Our encouragement has been that the prophets were also persecuted
by their own brethren. That Jesus endured more of this from His brethren than
we have, and that Paul also said in 2 Cor 6 v 8
“through glory and dishonour, bad report and good report;
genuine but regarded as impostors”
We know that we are not impostors for Christ because we
know our motives, others do not. We know that those we work with are also
genuine in their motives and intentions because we know them. We know their
zeal to help Brothers and Sisters in need, their acts of kindness done without
the knowledge of others, and that if they had not done many of the things
they have to help others, then they would not have been done at all. So it
is all the more upsetting when converts are contacted to be told that we are
impostors. Now as we preach we have to warn our contacts that there may follow
us those who undermine our preaching.
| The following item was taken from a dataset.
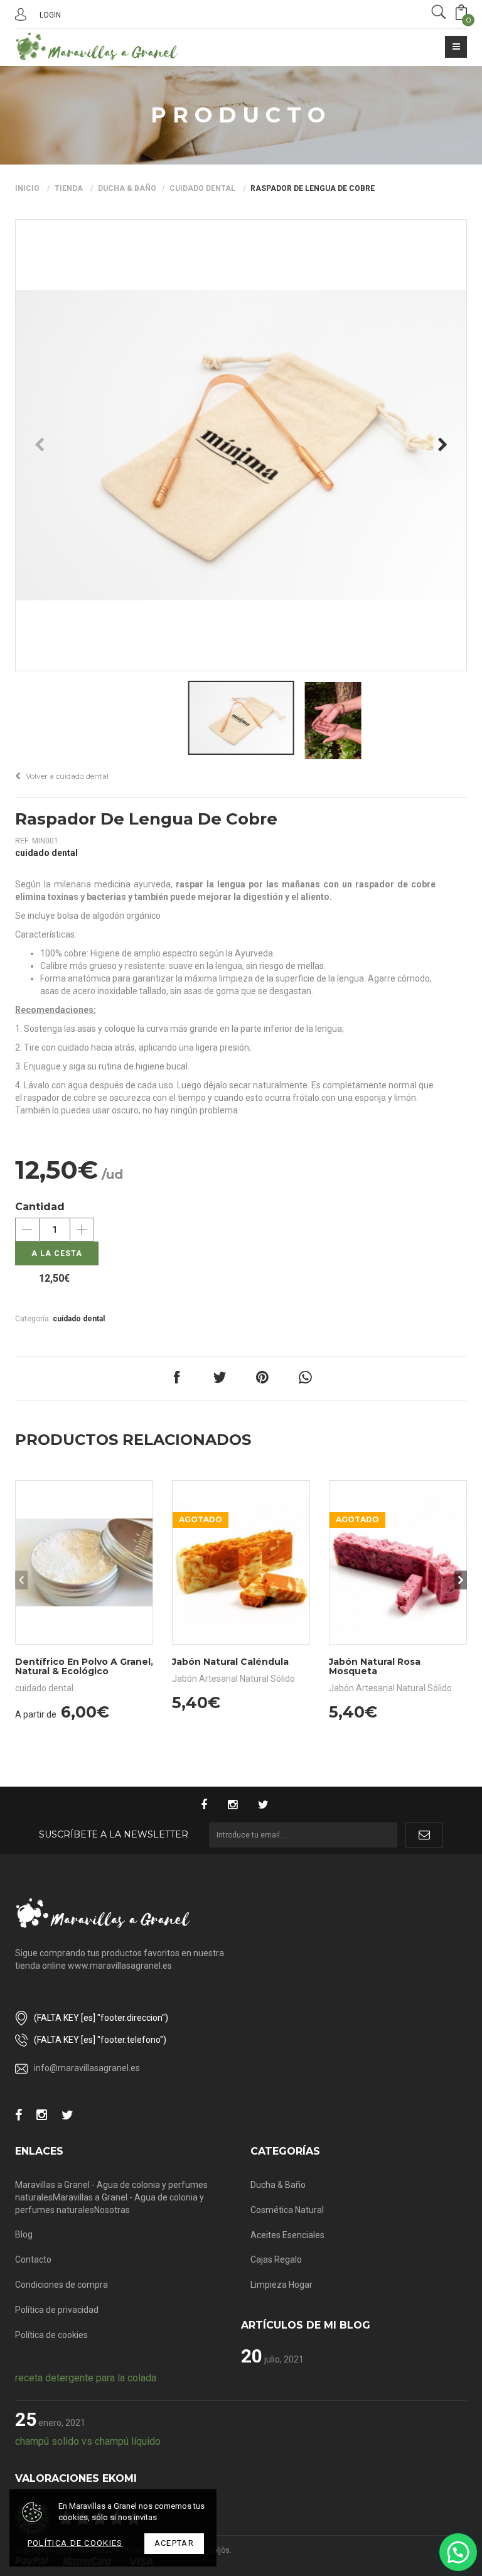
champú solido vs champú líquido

We only wish that the thousands of hours
spent studying our websites for fault might instead by used for spreading
the Gospel.
A Poem by Theodore Roosevelt seems to sum up this theme
In the Arena
It is not the critic who counts;
not the man who points out how the strong man stumbles,
or where the doer of deeds could have done them better.
The credit belongs to the man who is actually in the arena,
whose face is marred by dust and sweat and blood;
who strives valiantly;
who errs,
comes up short again and again,
because there is no effort without error and shortcoming;
but who does actually strive to do the deeds;
who knows the great enthusiasms,
the great devotions; who spends himself in a worthy cause;
who at the best knows in the end
the triumph of high achievement,
and who at the worst, if he fails,
at least fails while daring greatly,
so that his place shall never be with those
cold and timid souls
who neither know victory nor defeat.
-Theodore Roosevelt
My only changes to the sentiments of this poem would be that those in Christ
do know more than just the feeling of high achievement. They know that by
God’s grace they will receive the crown of life and will know the spirit of
God which will be all in all. And that it is not to give the impression of
good works and earning a reward, but that our work is done out of a desire
to save others, that they with us, but God’s grace may be saved.